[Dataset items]
☆ ☆ ☆ ☆
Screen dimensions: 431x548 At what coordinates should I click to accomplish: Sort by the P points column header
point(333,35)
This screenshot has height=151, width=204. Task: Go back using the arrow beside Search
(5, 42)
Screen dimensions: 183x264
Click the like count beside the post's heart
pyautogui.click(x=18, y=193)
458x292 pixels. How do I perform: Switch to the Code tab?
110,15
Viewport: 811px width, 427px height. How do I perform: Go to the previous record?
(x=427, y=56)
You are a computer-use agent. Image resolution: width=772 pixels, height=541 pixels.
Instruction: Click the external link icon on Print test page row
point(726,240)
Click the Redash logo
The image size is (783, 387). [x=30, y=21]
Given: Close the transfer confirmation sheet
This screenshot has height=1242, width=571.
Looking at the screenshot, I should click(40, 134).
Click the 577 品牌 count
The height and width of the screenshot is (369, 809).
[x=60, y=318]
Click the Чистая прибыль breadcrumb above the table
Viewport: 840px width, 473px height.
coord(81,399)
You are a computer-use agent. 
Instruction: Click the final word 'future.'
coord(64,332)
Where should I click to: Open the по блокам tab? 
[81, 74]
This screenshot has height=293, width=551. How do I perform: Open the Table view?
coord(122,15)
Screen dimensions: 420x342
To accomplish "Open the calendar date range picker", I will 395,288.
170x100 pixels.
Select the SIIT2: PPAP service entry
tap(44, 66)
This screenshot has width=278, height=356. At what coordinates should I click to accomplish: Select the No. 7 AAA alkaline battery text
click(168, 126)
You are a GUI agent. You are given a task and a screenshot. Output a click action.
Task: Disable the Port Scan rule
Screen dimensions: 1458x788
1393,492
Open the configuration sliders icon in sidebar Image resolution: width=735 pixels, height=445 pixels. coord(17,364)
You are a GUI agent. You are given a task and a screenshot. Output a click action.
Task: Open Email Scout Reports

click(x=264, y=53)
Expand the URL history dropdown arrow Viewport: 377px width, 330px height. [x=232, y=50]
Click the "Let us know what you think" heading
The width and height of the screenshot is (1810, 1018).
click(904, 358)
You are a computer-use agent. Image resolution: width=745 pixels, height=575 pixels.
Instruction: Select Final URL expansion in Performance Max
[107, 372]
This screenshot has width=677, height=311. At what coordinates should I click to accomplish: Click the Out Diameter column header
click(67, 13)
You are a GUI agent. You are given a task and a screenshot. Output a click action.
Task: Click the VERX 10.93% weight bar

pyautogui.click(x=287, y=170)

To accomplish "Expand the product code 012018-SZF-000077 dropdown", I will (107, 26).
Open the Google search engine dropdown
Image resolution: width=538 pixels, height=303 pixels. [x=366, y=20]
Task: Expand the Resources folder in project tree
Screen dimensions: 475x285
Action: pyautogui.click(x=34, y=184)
☆ ☆ ☆ ☆
Retype the records in full, keeping every word as it is.

## [RESULT]
Screen dimensions: 431x548 At what coordinates should I click to accomplish: Sort by the P points column header
point(333,35)
This screenshot has height=151, width=204. Task: Go back using the arrow beside Search
(5, 42)
Screen dimensions: 183x264
Click the like count beside the post's heart
pyautogui.click(x=18, y=193)
458x292 pixels. How do I perform: Switch to the Code tab?
110,15
Viewport: 811px width, 427px height. How do I perform: Go to the previous record?
(x=427, y=56)
You are a computer-use agent. Image resolution: width=772 pixels, height=541 pixels.
Instruction: Click the external link icon on Print test page row
point(726,240)
Click the Redash logo
The image size is (783, 387). [x=30, y=21]
Given: Close the transfer confirmation sheet
This screenshot has height=1242, width=571.
Looking at the screenshot, I should click(40, 134).
Click the 577 品牌 count
The height and width of the screenshot is (369, 809).
[x=60, y=318]
Click the Чистая прибыль breadcrumb above the table
Viewport: 840px width, 473px height.
coord(81,399)
You are a computer-use agent. 
Instruction: Click the final word 'future.'
coord(64,332)
Where should I click to: Open the по блокам tab? 
[81, 74]
This screenshot has height=293, width=551. How do I perform: Open the Table view?
coord(122,15)
Screen dimensions: 420x342
To accomplish "Open the calendar date range picker", I will 395,288.
170x100 pixels.
Select the SIIT2: PPAP service entry
tap(44, 66)
This screenshot has width=278, height=356. At what coordinates should I click to accomplish: Select the No. 7 AAA alkaline battery text
click(168, 126)
You are a GUI agent. You are given a task and a screenshot. Output a click action.
Task: Disable the Port Scan rule
Screen dimensions: 1458x788
1393,492
Open the configuration sliders icon in sidebar Image resolution: width=735 pixels, height=445 pixels. coord(17,364)
You are a GUI agent. You are given a task and a screenshot. Output a click action.
Task: Open Email Scout Reports

click(x=264, y=53)
Expand the URL history dropdown arrow Viewport: 377px width, 330px height. [x=232, y=50]
Click the "Let us know what you think" heading
The width and height of the screenshot is (1810, 1018).
click(904, 358)
You are a computer-use agent. Image resolution: width=745 pixels, height=575 pixels.
Instruction: Select Final URL expansion in Performance Max
[107, 372]
This screenshot has width=677, height=311. At what coordinates should I click to accomplish: Click the Out Diameter column header
click(67, 13)
You are a GUI agent. You are given a task and a screenshot. Output a click action.
Task: Click the VERX 10.93% weight bar

pyautogui.click(x=287, y=170)

To accomplish "Expand the product code 012018-SZF-000077 dropdown", I will (107, 26).
Open the Google search engine dropdown
Image resolution: width=538 pixels, height=303 pixels. [x=366, y=20]
Task: Expand the Resources folder in project tree
Screen dimensions: 475x285
Action: pyautogui.click(x=34, y=184)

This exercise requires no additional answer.